We talk until we’re both too tired to stay awake, but right before we hang up, Jenna says, “I hope you keep Vicurious.”

And I feel a twinge, a jealousy of my own creation. “You like her better than me, don’t you.”

“No, dummy,” says Jenna. “It’s just that she’s the only thing that got me through some days.”





34


“IMAGINE THERE’S A TIGER IN the room. Right there.” Mrs. Greene points to the far corner. “What do you do?”

My eyes dart to where she pointed. There’s no tiger, of course.

“Would you fight it? Run?”

I shake my head. “I’d sit very still. Hope it doesn’t see me.”

“It sees you. It’s walking toward you now. Getting closer.”

I make myself smaller.

“It’s right in front of you. It looks hungry.”

It’s been a week now since my unmasking as Vicurious, and this is my third session with Mrs. Greene. She’s trying to help me understand why I behave the way I do, why I panic over normal, everyday stuff. The suggestion that I’m about to be eaten by a tiger is triggering some of my usual reactions. Palms sweating, heart pounding.
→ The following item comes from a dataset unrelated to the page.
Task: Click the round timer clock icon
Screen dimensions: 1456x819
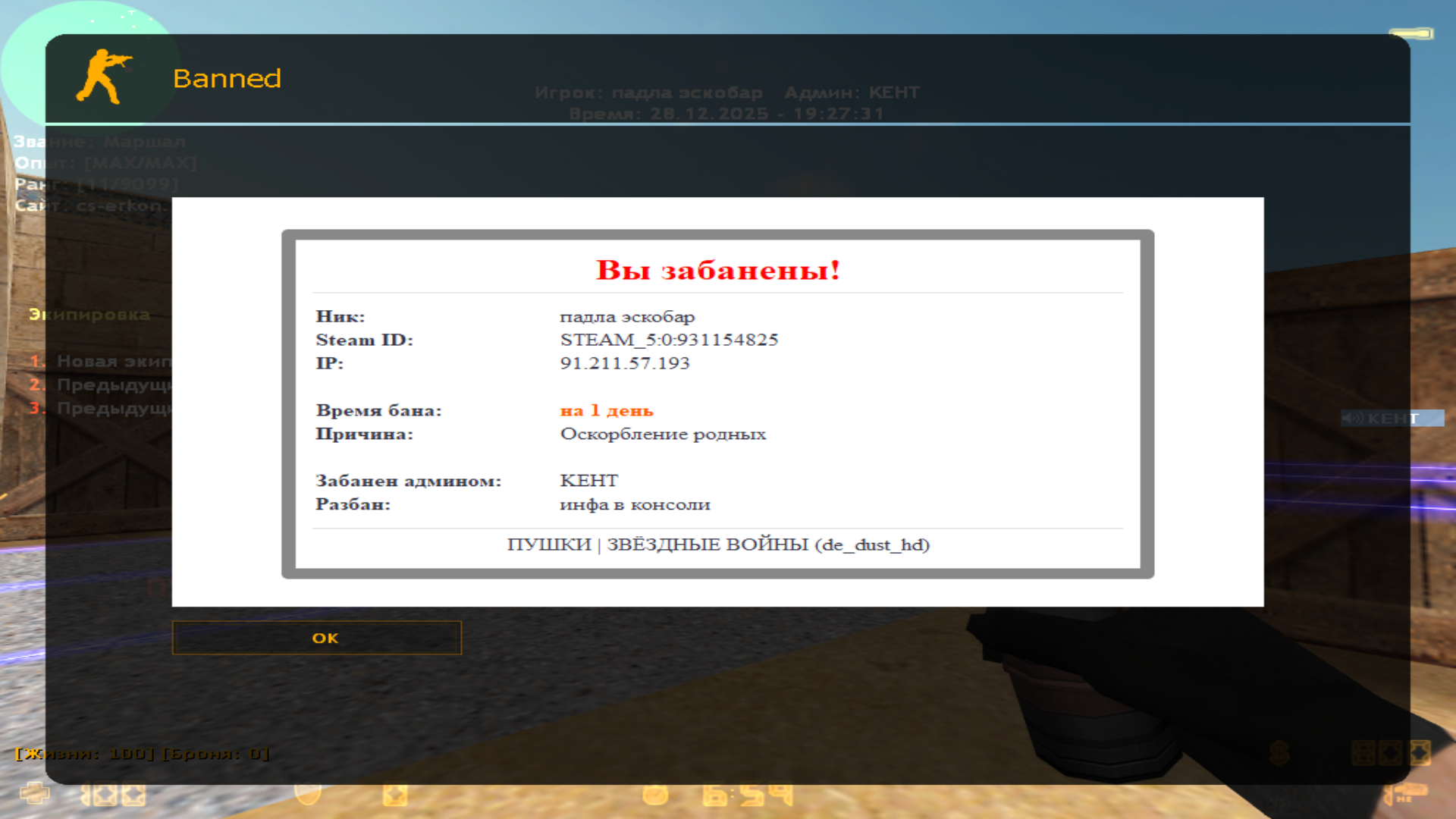Action: coord(655,794)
“When your brain senses danger, there are three defaults,” she says. “Fight, flight, or freeze. You can try and attack the tiger, you can bolt, or you can do what you did, which is to freeze.”

“And get eaten?”

Mrs. Greene chuckles. “Luckily, we don’t run into a lot of tigers around here.”

She pulls out a diagram of the brain and points to this little almond-shaped blob on each side. It’s called the amygdala, and it’s the asshole that’s been ruining my life, apparently. Whenever it senses danger, it pulls an alarm. And in the absence of a fire or hungry tigers, mine has decided to pull the alarm for everything else.

Which explains a lot.

Like, how sometimes I can’t speak at all and other times I can’t stop. Or the way the roaring in my ears drowns everything else out. “When there’s a tiger in the room, it’s kind of hard to think about anything else except how to not get eaten,” she says.

I’m hyper-focused on the tiger, or whatever is my tiger. Things like walking into class late, conversations with strangers, getting called on by a teacher . . . all the things on my Terror List.

I’m supposed to write them down now. My tigers. Then we’ll figure out how to tame them. (Or keep them in their cages at least, and learn to trust that they won’t get me.)

For now, it helps to have someone who sees my tigers for what they are, and tells me, “It’s safe, it’s not going to hurt you, you’ll be okay, you can do this.”

That someone used to be Jenna. Now it’s Lipton, and Mrs. Greene, and my mom. Someday, I hope I can be that person for myself.